# Benchmark NICE as calibration method

In [1]:
%load_ext autoreload

In [2]:
%autoreload 1

In [7]:
import os
import sys
import time
import importlib
import collections
sys.path.append('..')

import numpy as np
import matplotlib.pyplot as plt
from scipy.special import softmax
from sklearn.isotonic import IsotonicRegression
import tensorflow as tf
from tensorflow.keras.models import Model
from tensorflow.keras.layers import Activation, Input

%aimport utils
%aimport utils.ops
%aimport utils.metrics
%aimport utils.visualization
%aimport utils.data
%aimport flows.nice
%aimport calibrators
from utils.ops import onehot_encode, optim_temperature, detection_log_likelihood_ratios
from utils.metrics import neg_log_likelihood, accuracy, expected_calibration_error
from utils.visualization import plot_pdf_simplex, plot_prob_simplex, reliability_plot, ECE_plot
from utils.data import get_cifar10
from flows.nice import NiceFlow
from calibrators import PAVCalibrator, NiceCalibrator, TempScalingCalibrator, MLRCalibrator, MatrixScalingCalibrator

## CIFAR-100

In [8]:
densenet_121_logits_val = np.load('../data/densenet-121_cifar100/cifar100_densenet-121_logit_prediction_valid.npy')
densenet_121_logits_test = np.load('../data/densenet-121_cifar100/cifar100_densenet-121_logit_prediction_test.npy')
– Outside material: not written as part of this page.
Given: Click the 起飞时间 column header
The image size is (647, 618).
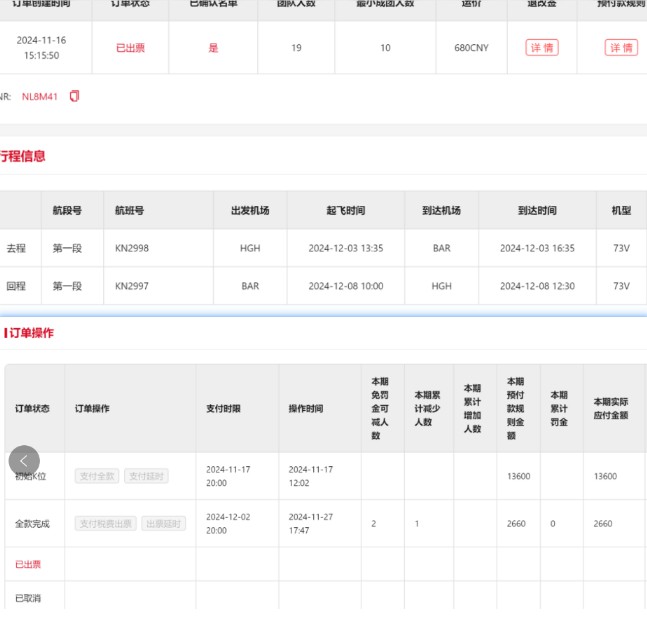Looking at the screenshot, I should click(345, 211).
densenet_121_target_val = np.load('../data/densenet-121_cifar100/cifar100_densenet-121_true_valid.npy')
densenet_121_target_test = np.load('../data/densenet-121_cifar100/cifar100_densenet-121_true_test.npy')

In [18]:
### Uncalibrated model
val_probs = softmax(densenet_121_logits_val, axis=1)
test_probs = softmax(densenet_121_logits_test, axis=1)


### Temp-Scaling
temp_scaling_cal = TempScalingCalibrator(densenet_121_logits_val, densenet_121_target_val)
print("Calibrated using temperature T={:.3f}\n\n".format(temp_scaling_cal.T))

val_probs_temp = temp_scaling_cal.predict(densenet_121_logits_val)
test_probs_temp = temp_scaling_cal.predict(densenet_121_logits_test)

### MAtrix-Scaling
mlr_scaling_cal = MLRCalibrator(densenet_121_logits_val, densenet_121_target_val)

val_probs_mlr = mlr_scaling_cal.predict(densenet_121_logits_val)
test_probs_mlr = mlr_scaling_cal.predict(densenet_121_logits_test)


### NICE-flow
t0 = time.time()
nice_cal = NiceCalibrator(densenet_121_logits_val, densenet_121_target_val, 
                          layers=4, hidden_size=[100, 100], epochs=5000)
print('NICE flow fitted in {:.3f}s'.format(time.time()-t0))

# Plot training NLL
plt.plot(nice_cal.history.history['loss'])
plt.title('NICE-flow NLL')
plt.ylabel('NLL')
plt.xlabel('Epoch')
plt.show()

val_probs_nice = nice_cal.predict(val_logits)
test_probs_nice = nice_cal.predict(test_logits)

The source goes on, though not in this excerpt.